Similarly, the shyness about discussing the first family's need for money to fund their public duties led, over the years, to a succession of angry debates simply because nobody put in place the machinery to take account of inflation.

It is a fact that Buckingham Palace, a world-famous public building which plays host to many members of the British public and to foreign dignitaries and heads of state, is in a pitiful state of repair because of the way royal finances have been structured. By contrast, all principal Government buildings have enjoyed, during the Queen's reign, a rolling plan for refurbishment.

So Mr Cameron's zeal - not, we hope, motivated by his own lineal descent from King George III, nor from the supportive telephone calls said to have emanated from the Palace when he went in search of political preferment - should not stop there.

If he wishes the monarchy to remain a constant in our fast-moving landscape, he must now address other fundamentals. We have moved from an age of deference to a place where respect is earned on merit, and where some of the traditional trappings and adornments look way overdue - like the Palace - for a refurb.

Honours should no longer boast of an Empire which crumbled before the Queen came to the Throne. Their automatic dispensing to civil servants is a shockingly outdated anomaly which can only generate cynicism and resentment. The royal court, bastioned by old soldiers and members of hereditary aristocracy, surrounds the monarchy with a self-aggrandising, protective and defensive oligarchy which benefits none but itself.
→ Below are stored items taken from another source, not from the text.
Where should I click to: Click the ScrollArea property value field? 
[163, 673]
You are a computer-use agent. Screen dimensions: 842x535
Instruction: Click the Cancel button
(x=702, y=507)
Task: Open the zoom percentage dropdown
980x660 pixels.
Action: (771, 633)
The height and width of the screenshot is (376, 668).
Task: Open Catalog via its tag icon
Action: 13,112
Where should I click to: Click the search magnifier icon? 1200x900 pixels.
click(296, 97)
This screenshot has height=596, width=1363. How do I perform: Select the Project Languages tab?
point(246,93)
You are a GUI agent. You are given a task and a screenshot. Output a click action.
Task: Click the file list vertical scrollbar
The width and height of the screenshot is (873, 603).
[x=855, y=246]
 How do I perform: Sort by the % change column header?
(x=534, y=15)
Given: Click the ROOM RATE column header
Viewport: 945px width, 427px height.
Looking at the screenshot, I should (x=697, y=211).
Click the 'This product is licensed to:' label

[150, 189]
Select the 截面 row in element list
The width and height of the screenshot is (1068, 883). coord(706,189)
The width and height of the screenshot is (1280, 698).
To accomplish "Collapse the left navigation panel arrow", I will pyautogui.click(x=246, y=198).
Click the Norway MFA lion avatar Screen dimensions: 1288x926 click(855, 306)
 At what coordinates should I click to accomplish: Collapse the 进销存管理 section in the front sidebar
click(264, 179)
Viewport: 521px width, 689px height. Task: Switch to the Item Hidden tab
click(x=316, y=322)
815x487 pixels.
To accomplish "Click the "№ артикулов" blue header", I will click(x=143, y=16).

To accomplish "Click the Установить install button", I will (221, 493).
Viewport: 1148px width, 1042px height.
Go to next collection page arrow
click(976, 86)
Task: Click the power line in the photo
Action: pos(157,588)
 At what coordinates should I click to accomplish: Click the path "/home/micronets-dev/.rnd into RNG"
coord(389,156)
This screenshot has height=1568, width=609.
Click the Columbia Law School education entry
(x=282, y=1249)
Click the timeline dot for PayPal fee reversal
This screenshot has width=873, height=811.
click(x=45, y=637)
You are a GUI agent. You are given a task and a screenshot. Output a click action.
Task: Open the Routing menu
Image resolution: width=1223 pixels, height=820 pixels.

While these remain, so will the social divide for which this country has long been notorious.

Most significantly, Mr Cameron's energetic new broom should sweep into the closets where royal secrets are hidden. Nobody can have confidence in a future monarchy which allows its junior members a privileged life on the taxpayer, without responsibility, and without account.

The recent activities of the Duke of York - details of which have been suppressed by Government departments - can only undermine the moral high ground our first family is supposed to inhabit.

Some of the above changes may well emerge under the new administration of King Charles III but it is inevitable that as we age, we see less need for change, and therefore it behoves Mr Cameron to lay the ground for a future monarchy - as only a reforming politican can - rather than leave it to chance.

Not everybody agrees, in the cyber-age, on the continuing need for a royal family. David Cameron's recent actions have shown that, in monarchy's best traditions, it can adapt and change with the help of a sympathetic political administration. But the job is at best only half-done and, if he cares for the institution, he must roll up his sleeves and plan for more radical reform ahead.